The Obama administration has turned down former Vice President Dick Cheney’s request for the declassification of two CIA reports on the effectiveness of the Agency’s detainee program, THE WEEKLY STANDARD has learned. A letter dated May 7, 2009, from the CIA’s Information and Privacy Coordinator, Delores M. Nelson, rejected Cheney’s request because the documents he has requested are involved in a Freedom of Information Act court battle.
“In researching the information in question, we have discovered that it is currently the subject of pending FOIA litigation (Bloche v. Department of Defense, Amnesty International v. Central Intelligence Agency). Therefore, the document is excluded from Mandatory Declassification Review,” Nelson wrote in the letter to the National Archives, the agency responsible for handling Cheney’s request.
The rejection of Cheney’s request will almost certainly intensify the public back-and-forth between the former vice president and the current administration. The contentious debate over enhanced interrogation exploded on April 16, when Obama authorized the release of four memos on interrogation prepared by the Bush Justice Department’s Office of Legal Counsel.
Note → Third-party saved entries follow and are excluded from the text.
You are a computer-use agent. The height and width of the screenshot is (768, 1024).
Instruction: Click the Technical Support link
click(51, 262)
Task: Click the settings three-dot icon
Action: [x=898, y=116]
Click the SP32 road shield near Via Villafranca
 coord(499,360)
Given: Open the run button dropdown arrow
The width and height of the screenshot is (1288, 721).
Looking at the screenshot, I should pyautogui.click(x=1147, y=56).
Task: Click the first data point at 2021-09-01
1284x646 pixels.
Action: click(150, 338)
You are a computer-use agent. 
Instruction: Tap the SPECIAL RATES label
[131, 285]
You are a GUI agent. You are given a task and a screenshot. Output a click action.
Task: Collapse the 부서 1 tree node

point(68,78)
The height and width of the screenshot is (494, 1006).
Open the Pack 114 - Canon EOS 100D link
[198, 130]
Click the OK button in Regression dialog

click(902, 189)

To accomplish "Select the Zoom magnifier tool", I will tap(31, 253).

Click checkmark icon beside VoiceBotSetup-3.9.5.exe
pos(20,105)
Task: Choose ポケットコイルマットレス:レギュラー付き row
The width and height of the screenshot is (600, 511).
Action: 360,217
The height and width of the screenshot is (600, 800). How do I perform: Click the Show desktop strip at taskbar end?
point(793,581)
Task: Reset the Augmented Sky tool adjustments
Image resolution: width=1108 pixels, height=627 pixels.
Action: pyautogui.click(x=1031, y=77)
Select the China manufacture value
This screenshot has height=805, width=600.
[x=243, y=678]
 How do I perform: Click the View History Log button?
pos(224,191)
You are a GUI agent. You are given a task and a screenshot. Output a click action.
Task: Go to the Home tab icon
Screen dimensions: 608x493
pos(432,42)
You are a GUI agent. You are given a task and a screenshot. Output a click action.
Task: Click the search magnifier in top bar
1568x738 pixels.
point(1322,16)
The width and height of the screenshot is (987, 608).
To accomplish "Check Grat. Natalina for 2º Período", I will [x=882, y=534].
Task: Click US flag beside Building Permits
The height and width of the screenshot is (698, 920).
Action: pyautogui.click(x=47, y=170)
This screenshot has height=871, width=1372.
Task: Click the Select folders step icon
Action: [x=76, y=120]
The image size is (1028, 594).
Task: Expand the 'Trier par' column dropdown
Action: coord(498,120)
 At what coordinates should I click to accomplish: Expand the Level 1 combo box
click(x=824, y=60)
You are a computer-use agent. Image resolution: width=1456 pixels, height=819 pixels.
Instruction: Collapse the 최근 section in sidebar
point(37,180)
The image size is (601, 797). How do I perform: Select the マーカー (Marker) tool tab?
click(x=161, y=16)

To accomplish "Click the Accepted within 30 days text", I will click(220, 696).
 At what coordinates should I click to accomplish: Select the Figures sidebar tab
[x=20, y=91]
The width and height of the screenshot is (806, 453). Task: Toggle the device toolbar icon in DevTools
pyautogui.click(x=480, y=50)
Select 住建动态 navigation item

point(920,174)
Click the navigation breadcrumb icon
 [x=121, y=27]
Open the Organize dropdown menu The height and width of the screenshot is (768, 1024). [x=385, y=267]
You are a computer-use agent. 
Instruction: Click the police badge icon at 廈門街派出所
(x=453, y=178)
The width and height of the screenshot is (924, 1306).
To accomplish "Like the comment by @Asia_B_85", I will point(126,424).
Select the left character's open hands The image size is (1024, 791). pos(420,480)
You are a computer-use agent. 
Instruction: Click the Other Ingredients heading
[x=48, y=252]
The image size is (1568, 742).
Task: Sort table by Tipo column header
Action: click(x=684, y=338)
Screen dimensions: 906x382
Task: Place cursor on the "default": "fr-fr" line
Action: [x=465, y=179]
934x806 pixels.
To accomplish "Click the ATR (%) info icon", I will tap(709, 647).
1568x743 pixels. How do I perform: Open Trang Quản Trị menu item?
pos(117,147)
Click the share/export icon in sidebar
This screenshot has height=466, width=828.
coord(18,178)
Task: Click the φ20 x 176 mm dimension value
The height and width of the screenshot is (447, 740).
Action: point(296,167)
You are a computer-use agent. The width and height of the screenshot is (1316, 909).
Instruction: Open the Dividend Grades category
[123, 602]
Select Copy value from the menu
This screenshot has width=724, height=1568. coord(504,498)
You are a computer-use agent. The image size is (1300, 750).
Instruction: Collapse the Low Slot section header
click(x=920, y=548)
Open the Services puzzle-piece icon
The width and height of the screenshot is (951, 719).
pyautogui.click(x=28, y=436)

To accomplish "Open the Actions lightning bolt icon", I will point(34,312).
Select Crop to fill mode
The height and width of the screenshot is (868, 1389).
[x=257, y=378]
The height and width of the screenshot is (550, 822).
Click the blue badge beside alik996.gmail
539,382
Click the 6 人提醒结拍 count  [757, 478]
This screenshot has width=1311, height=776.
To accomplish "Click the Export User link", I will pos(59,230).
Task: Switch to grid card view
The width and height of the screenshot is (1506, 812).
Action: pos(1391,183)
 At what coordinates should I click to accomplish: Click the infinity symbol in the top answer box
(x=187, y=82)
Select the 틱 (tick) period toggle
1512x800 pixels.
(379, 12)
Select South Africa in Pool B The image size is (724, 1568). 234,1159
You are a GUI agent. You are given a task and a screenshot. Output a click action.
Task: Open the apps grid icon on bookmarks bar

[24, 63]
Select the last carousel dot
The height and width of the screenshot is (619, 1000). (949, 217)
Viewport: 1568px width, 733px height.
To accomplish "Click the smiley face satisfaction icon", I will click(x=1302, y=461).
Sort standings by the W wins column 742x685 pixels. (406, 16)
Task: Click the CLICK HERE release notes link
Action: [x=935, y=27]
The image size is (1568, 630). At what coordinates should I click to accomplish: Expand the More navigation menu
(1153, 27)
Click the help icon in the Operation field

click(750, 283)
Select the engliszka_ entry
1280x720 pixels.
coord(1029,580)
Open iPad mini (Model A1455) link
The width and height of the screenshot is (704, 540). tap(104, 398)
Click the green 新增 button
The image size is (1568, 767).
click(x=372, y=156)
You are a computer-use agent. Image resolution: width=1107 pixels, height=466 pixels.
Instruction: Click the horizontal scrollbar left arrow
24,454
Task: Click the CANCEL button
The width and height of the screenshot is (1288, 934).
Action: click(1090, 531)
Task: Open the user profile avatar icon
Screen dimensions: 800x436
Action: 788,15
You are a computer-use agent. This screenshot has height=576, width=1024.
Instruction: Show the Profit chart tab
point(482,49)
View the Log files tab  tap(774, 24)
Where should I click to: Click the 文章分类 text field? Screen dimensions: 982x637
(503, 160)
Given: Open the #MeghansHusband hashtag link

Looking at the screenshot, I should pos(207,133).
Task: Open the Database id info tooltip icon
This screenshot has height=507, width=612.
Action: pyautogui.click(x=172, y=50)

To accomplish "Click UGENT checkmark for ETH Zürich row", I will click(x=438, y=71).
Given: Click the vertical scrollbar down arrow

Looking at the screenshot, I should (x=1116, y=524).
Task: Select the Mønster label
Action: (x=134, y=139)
In a statement accompanying the release, Obama pointed to “exceptional circumstances” surrounding the memos that required their declassification and release. Four days later, in an interview on Fox News, Cheney revealed that he had requested the declassification of two memos that demonstrate that the techniques were effective.
White House officials have told reporters and members of Congress that the Cheney memos do not bolster the case for enhanced interrogation, as Cheney has suggested. But they have nonetheless refused to release them. President Obama has the legal authority to declassify the documents “with the wave of his hand,” according to one expert.